WHAT IS REQUIRED: Reproduce the listing below in full, shifting every x and y coordinate by -100 and leaving out the pictures.

LISTED ENTRIES:
>> Begin
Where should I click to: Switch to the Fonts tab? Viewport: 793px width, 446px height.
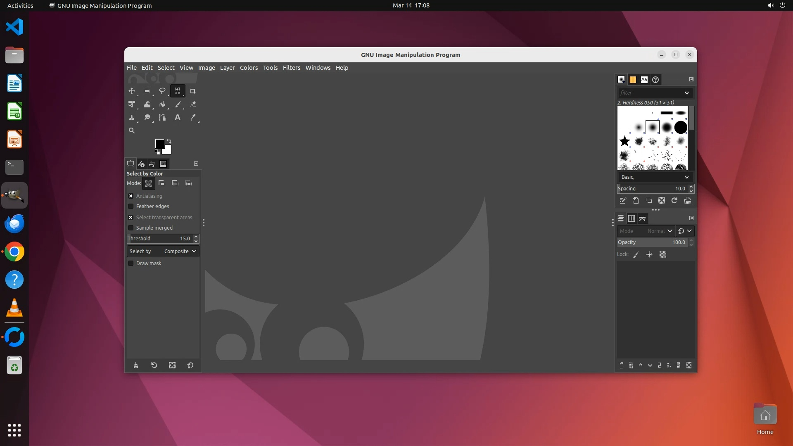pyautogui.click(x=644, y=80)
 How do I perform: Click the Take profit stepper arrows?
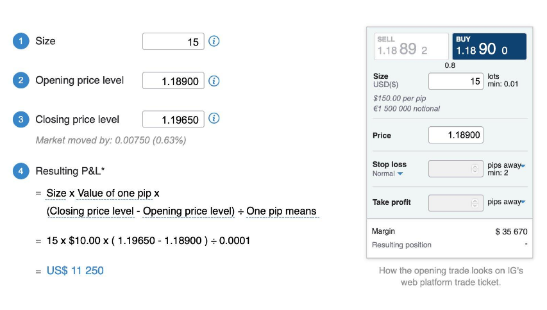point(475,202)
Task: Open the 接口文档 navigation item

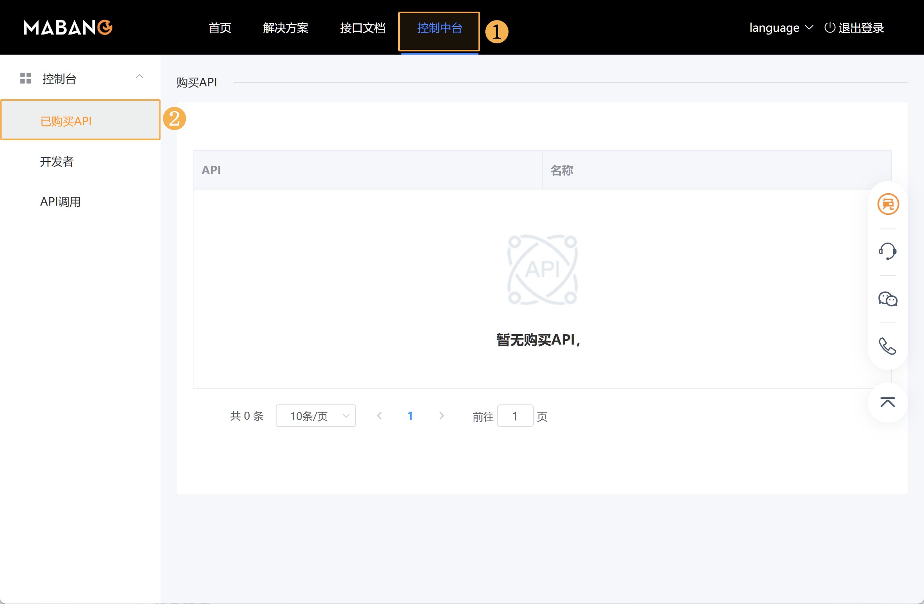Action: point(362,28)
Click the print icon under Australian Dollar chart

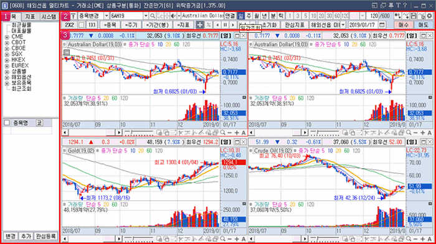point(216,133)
>> End
REPLY TO THE TASK:
Where should I click to: Switch to the Fonts tab? Viewport: 793px width, 446px height.
pyautogui.click(x=544, y=-20)
 How do I perform: Click the Take profit stepper arrows?
point(375,102)
Task: Open the 接口文档 navigation item

Action: point(262,-72)
Click the print icon under Australian Dollar chart

point(116,33)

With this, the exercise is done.